Whenever I need inspiration for effective visualizations, I browse The Economist, the Visual Capitalist, or The Washington Post. During one of these forays, I ran across an interesting infographic — similar to the one shown above — that plotted the age of each member of the US Congress against their generational cohort.
My first impression was that this was a horizontal bar chart, but closer inspection revealed that each bar was composed of multiple markers, making it a scatter plot. Each marker represented one member of Congress.
In this Quick Success Data Science project, we’ll recreate this attractive chart using Python, pandas, and seaborn. Along the way, we’ll unlock a cornucopia of marker types you may not know exist.
Because the United States has Age of Candidacy laws, the birthdays of members of Congress are part of the public record.
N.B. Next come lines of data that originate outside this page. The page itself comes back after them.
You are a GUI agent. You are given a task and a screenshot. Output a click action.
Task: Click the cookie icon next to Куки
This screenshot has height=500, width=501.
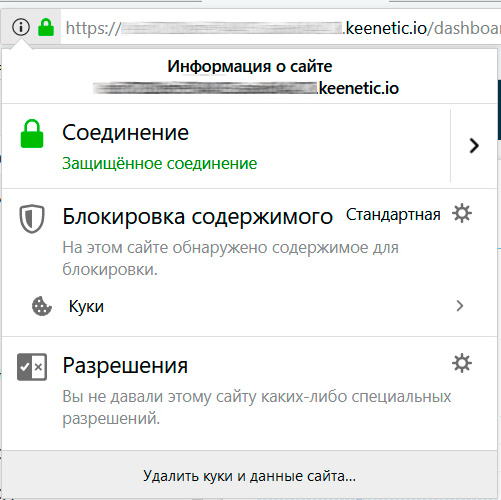[42, 306]
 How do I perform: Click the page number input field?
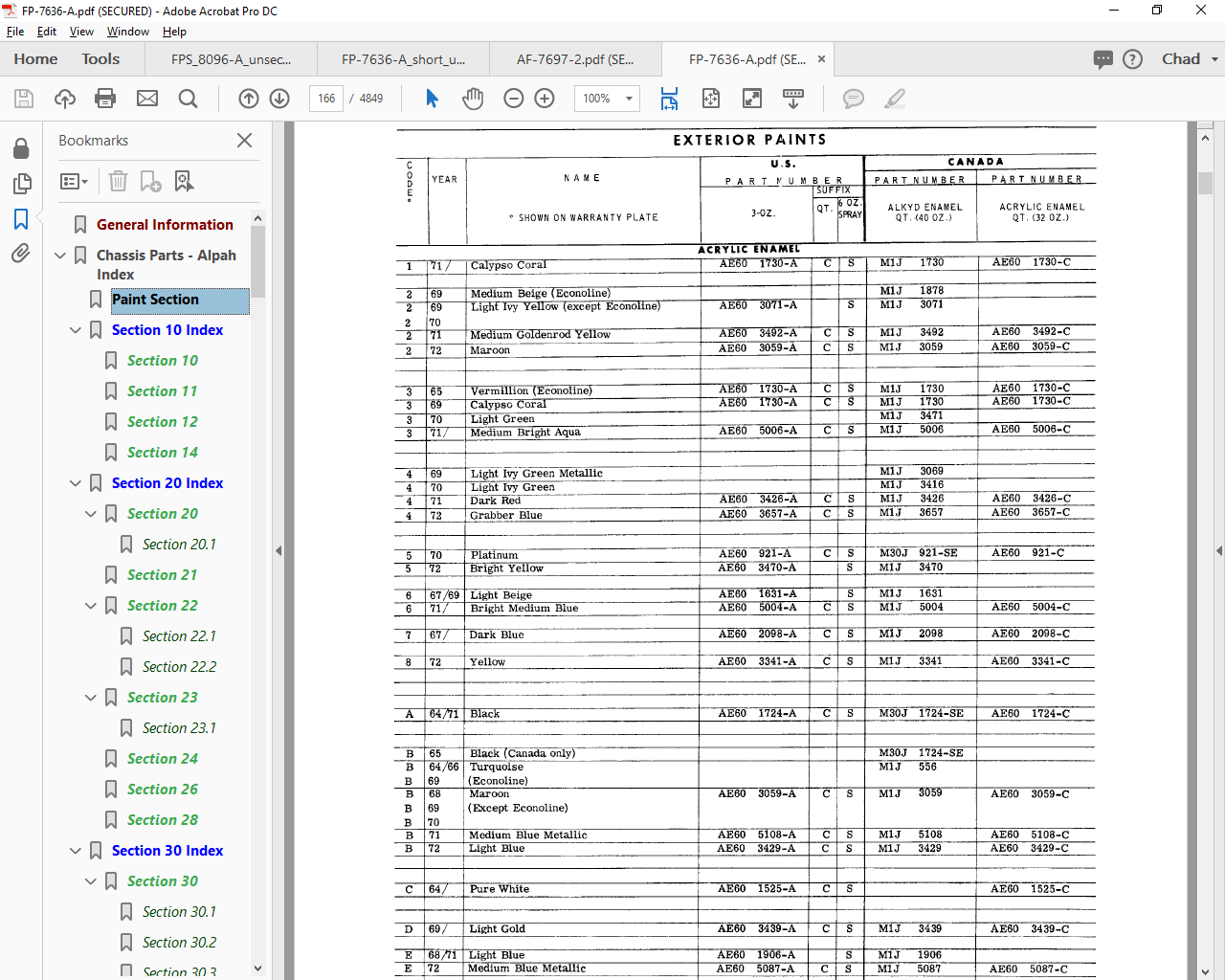coord(326,99)
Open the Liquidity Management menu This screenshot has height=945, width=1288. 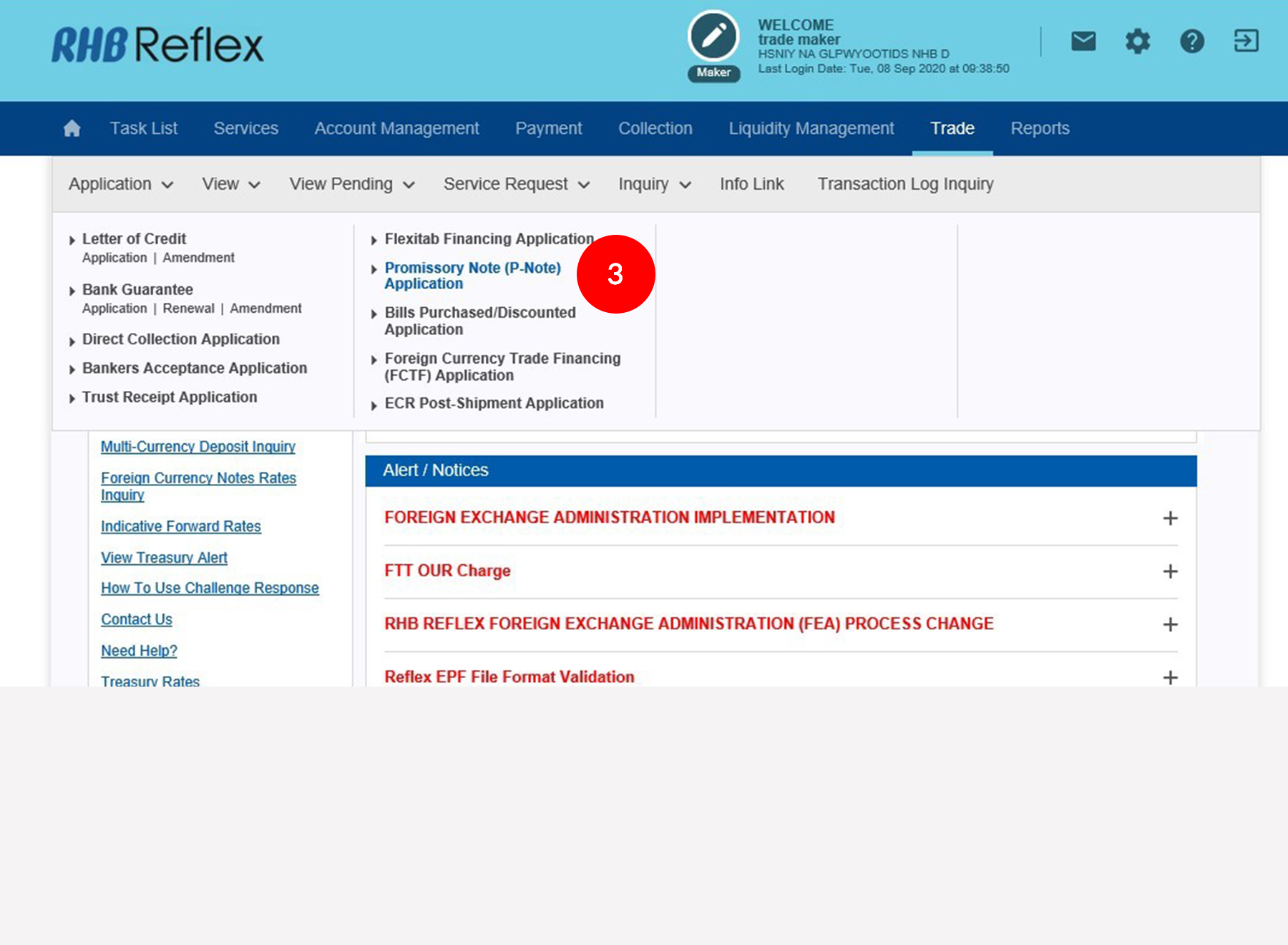[x=811, y=129]
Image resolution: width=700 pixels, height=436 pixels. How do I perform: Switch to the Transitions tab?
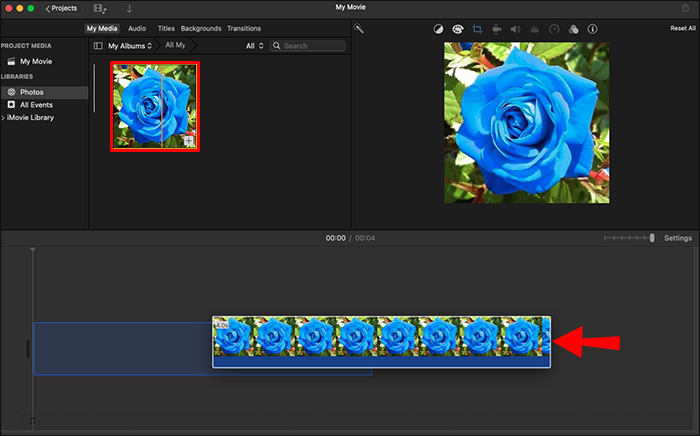[x=243, y=28]
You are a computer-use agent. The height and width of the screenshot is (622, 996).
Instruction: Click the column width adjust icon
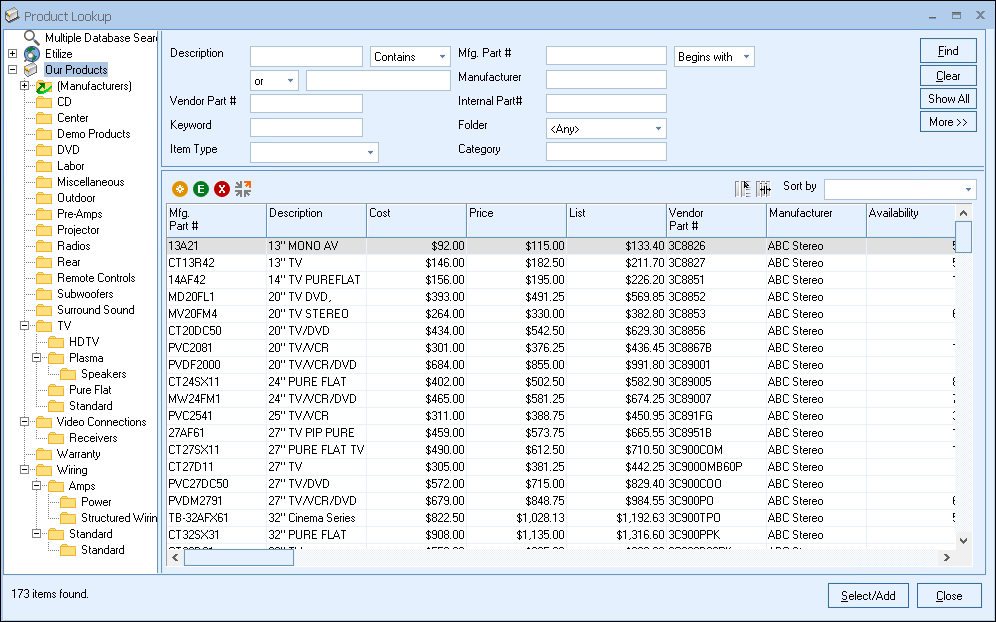[764, 188]
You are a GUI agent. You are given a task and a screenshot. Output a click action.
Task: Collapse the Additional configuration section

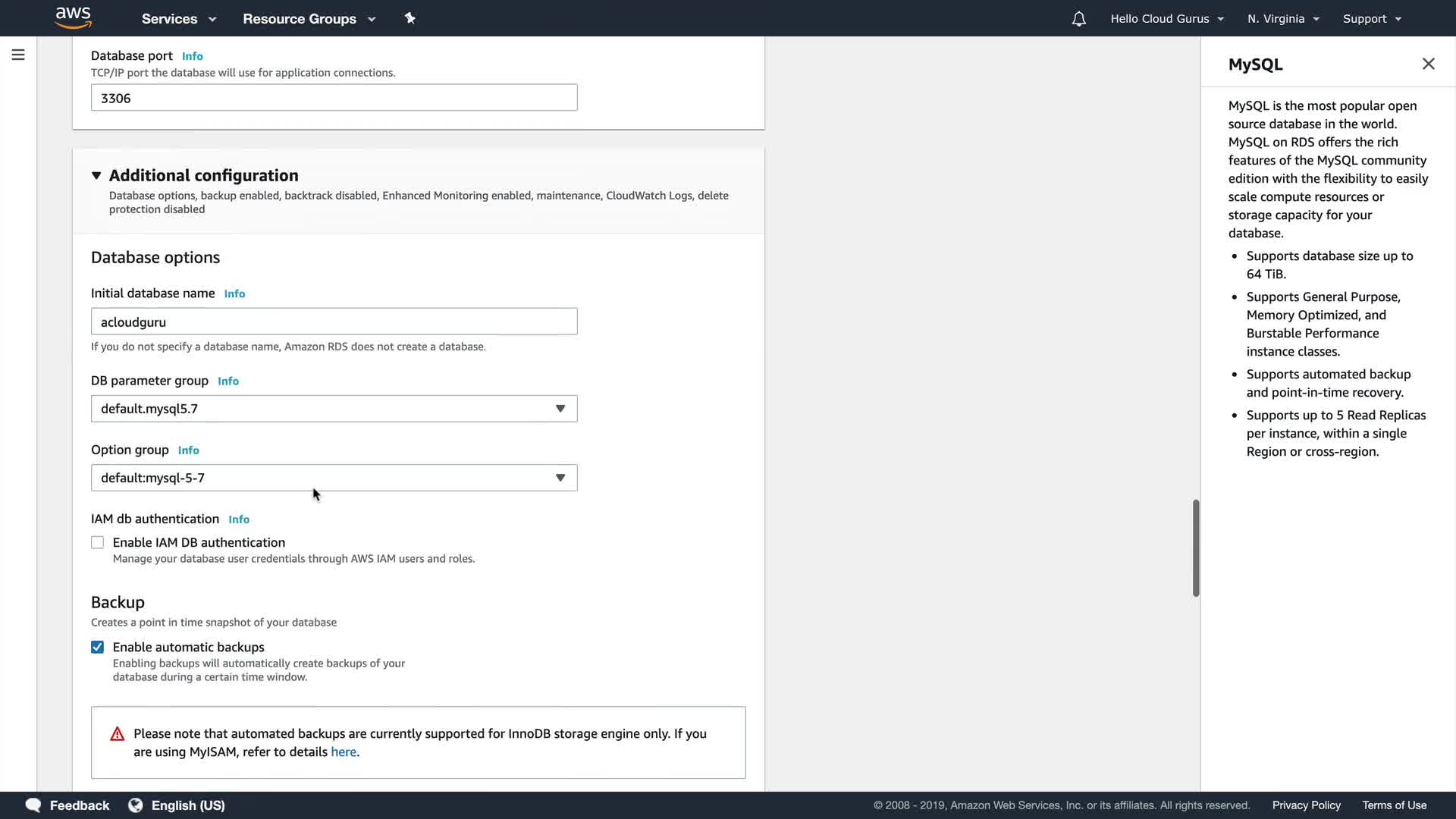click(x=96, y=176)
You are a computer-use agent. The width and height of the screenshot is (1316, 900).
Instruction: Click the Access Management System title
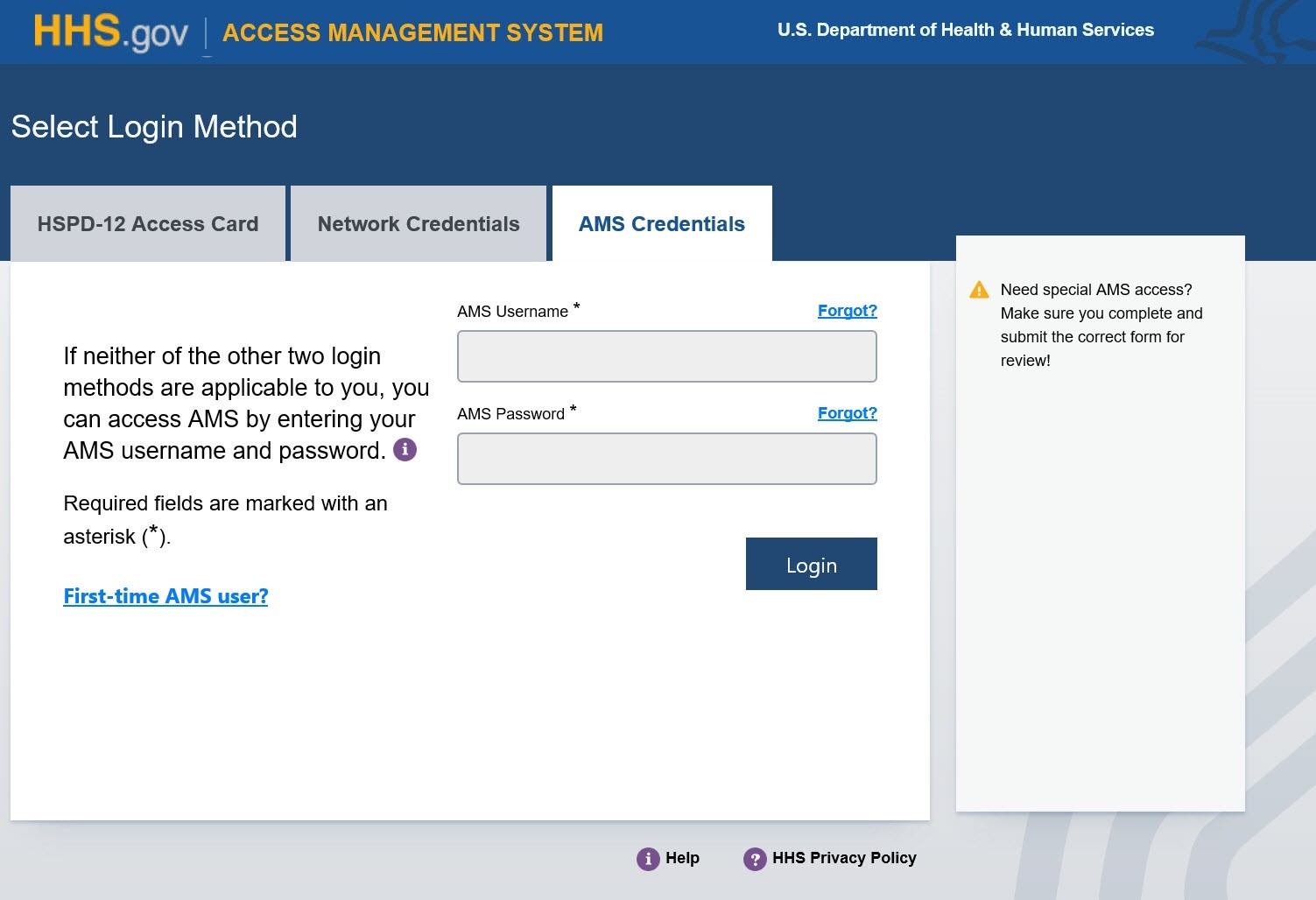[412, 33]
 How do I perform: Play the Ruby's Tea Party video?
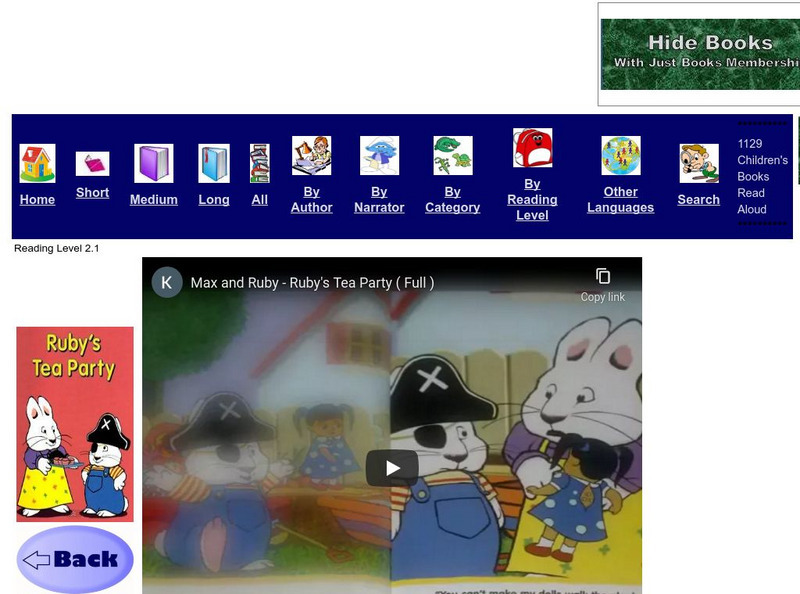pyautogui.click(x=392, y=466)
You can find them in multiple places, including the Biographical Directory of the United States Congress and Wikipedia.
For convenience, I’ve already compiled a CSV file of the names of the current members of Congress, along with their birthdays, branch of government, and party, and stored it in this Gist.
The following code was written in Jupyter Lab and is described by cell.
Importing Libraries
from collections import defaultdict # For counting members by age.
import numpy as np
import matplotlib.pyplot as plt
from matplotlib import patches # For drawing boxes on the plot.
import pandas as pd
import seaborn as sns
Assigning Constants for the Generational Data
We’ll annotate the plot so that generational cohorts, such as Baby Boomers and Gen X, are highlighted. The following code calculates the current age spans for each cohort and includes lists for generation names and highlight colors. Because we want to treat these lists as constants, we’ll capitalize the names and use an underscore as a prefix.